Lae on alert

Main Stories, National


LAE city has been put on “red alert” again after six people were admitted to the cholera treatment centre (CTC) in just one day alone.
Last Thursday, six people were reported to have gone to the centre with symptoms of cholera.
Another person was admitted to the centre the following day, after he displayed symptoms of cholera in front of a supermarket fast food outlet in Top Town.
The shop was immediately closed by health authorities.
An urgent meeting was called last Friday to assess the situation and discuss measures to be taken.
Dr Likei Theo, chairman of the Morobe cholera outbreak task force, said due to the admittance of a large number of patients in just one day, there was enough reason to declare an alert for the city.
Dr Theo also said that the emergence of a large number of cases in one day showed that the people were “relaxing and going back to their old ways”.
Angau Memorial Hospital chief executive officer, Dr Polapoi Chalau, said that from “documentation of previous experiences of cholera outbreaks in other countries, the outbreak would come in two waves.”
He said that the “second wave” would hit the hardest, affecting more children. Dr Chalau also presented a detailed report of those who were admitted last Thursday.
Of the six admitted, four were children under the age of 10.
He said this behaviour pattern of the cholera outbreak could be due to the people’s change of behaviour, once they hear that the outbreak was slowing down, they tend to be less concerned about safe and healthy practices.
The situation has come at an unfortunate time for the task force as most of the aid agencies and organisations that were assisting the task force have left the province.
Dr Victor Golpak, who had been coordinating the task force, has also left the province to return to his job in Port Moresby.
It is understood he will continue efforts to get the K8 million approved by the National Executive Council.

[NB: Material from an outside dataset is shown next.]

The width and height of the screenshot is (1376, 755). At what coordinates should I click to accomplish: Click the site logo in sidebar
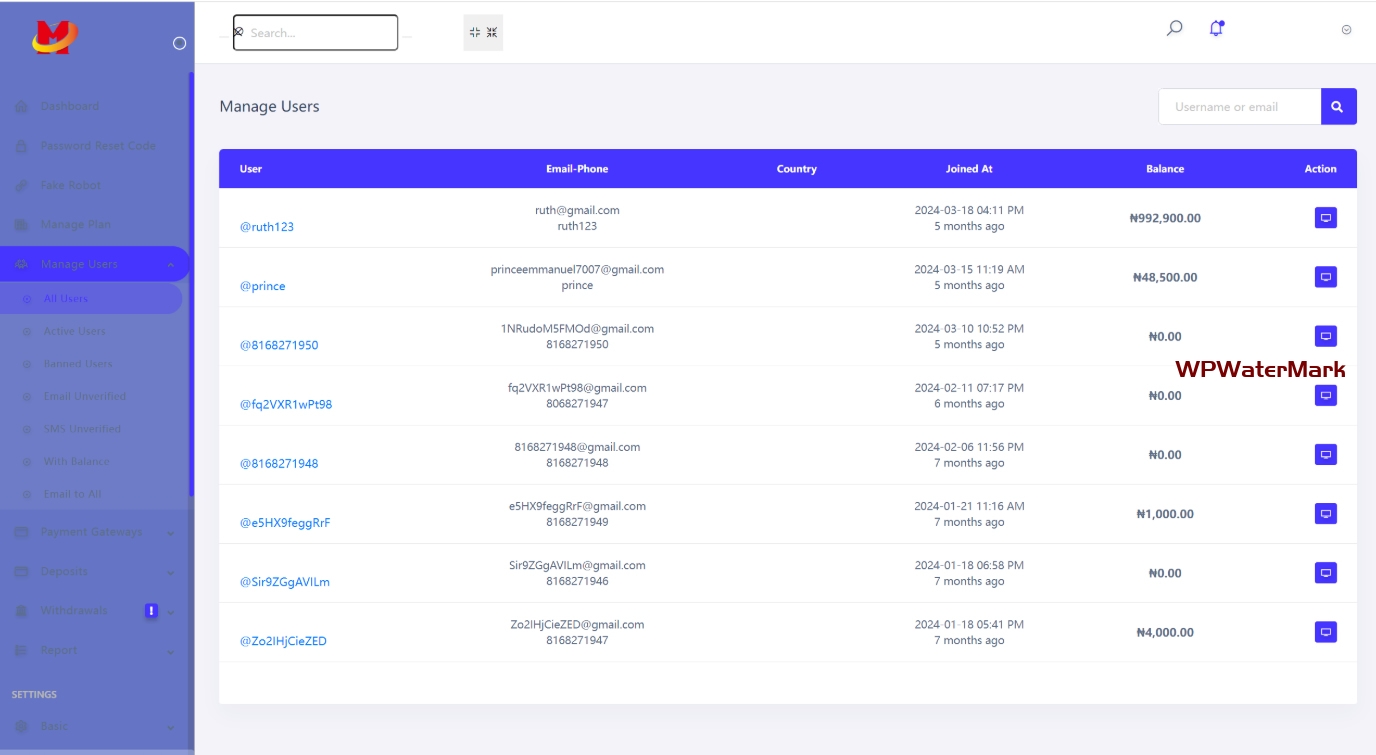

He was, however, aware of the increase in cases before he left.
Papua New Guinea Defence Force’s joint task force commander, Major Ivan Timo, whose men are assisting in containing the outbreak, said he was advised by Dr Golpak to relocate some of his medical officers to the treatment centre.

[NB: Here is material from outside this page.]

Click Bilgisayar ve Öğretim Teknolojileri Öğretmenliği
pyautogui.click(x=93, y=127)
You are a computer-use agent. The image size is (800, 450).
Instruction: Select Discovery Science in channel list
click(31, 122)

Medecins Sans Frontieres (MSF), however, is still maintaining care and operations of the treatment centre until next week.
During the urgent meeting last Friday, two key issues were discussed.
The first was that awareness should be increased in the settlements, with better coordination between the existing partners of the task force, while the second was aimed at how the task force could apply more pressure on the Government to release the K8 million promised.
Dr Theo also said that together with awareness, the people would be warned that if they did not comply with Government regulations, they would be evicted.
He said that many of these settlement dwellers were illegal tenants (squatters) and could be evicted if they pose a threat to the legal tenants in the city.
The focus is on the settlement dwellers as the majority of cases so far reported has came from settlement areas.
This was because these areas did not have proper water and sanitation systems in place, Dr Theo said, who has reports from surveys done by environment and health officials.
The six who were admitted last Thursday all reside in settlement areas, according to the report presented by Dr Chalau.